By Habakkuk Trust
Habakkuk Trust has since incorporated digital media advocacy as a tool for reaching out to remote communities with limited access to mobile networks. The media technology has enabled the screening of documentary films on natural resource benefit and access to justice for women in traditional courts in Bubi, Gwanda, Bulilima, and Nkayi Districts.
The documentary screening sessions have enabled Habakkuk Trust to bridge the digital divide which exists between urban and rural communities. In addition, these sessions have provided a platform for traditional leaders and the community to actively feedback on issues of access to justice and natural resource benefit.

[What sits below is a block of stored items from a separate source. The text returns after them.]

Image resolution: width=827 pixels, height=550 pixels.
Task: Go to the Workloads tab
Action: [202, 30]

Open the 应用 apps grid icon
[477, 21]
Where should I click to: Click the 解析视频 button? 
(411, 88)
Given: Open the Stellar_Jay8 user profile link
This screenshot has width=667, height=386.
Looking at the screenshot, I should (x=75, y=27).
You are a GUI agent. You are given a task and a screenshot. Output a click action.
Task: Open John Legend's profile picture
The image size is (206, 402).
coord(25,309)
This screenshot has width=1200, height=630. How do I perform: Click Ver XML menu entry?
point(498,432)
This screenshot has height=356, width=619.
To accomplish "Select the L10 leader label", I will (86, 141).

The documentary on community benefit from natural resources captures community voices on extraction and benefit including environmental impact. The documentary also includes the views of local authorities and other key players in the natural resource governance sector.

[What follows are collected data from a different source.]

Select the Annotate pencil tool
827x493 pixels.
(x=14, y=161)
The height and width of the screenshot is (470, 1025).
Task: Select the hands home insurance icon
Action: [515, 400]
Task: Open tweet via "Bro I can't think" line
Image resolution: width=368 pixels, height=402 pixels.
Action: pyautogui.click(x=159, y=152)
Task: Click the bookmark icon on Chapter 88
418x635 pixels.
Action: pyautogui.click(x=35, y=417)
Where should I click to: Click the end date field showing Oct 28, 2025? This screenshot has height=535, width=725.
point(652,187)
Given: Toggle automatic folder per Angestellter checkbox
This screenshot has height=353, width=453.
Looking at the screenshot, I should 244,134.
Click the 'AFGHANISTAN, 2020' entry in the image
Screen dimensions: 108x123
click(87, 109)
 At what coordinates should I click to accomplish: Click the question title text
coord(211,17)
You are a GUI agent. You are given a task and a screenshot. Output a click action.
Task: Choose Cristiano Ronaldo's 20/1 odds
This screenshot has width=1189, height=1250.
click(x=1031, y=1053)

The documentary on access to justice captures the voice of women and traditional leaders on the customary justice system.

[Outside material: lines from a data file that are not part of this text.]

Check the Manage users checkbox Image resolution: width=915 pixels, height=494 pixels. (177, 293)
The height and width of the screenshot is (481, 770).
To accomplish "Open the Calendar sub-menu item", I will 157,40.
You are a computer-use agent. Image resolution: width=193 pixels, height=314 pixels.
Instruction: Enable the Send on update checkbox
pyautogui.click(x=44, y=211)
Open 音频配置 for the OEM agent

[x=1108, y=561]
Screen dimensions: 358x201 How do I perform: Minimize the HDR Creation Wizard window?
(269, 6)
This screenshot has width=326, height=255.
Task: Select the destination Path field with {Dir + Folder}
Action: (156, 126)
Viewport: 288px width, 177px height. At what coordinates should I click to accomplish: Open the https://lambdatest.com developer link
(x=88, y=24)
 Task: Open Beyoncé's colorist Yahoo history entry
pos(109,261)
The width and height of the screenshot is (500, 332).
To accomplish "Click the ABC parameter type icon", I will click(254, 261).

Participants who attended the screening sessions welcomed the move citing that it has provided them with a cross-learning experience.
“We greatly appreciate the move by Habakkuk Trust to bring the documentaries to the community, this has provided us with a platform to interact on issues raised on the documentary,” said Mr. Grey Ndlovu, secretary to Chief Madlambudzi in Bulilima Ward 11.
The two documentaries were produced in response to gaps in natural resource governance and justice delivery in traditional courts in rural Zimbabwe. The organization has screened the two documentaries in four districts of the Matebeleland region which include Bubi, Bulilima, Gwanda, and Nkayi.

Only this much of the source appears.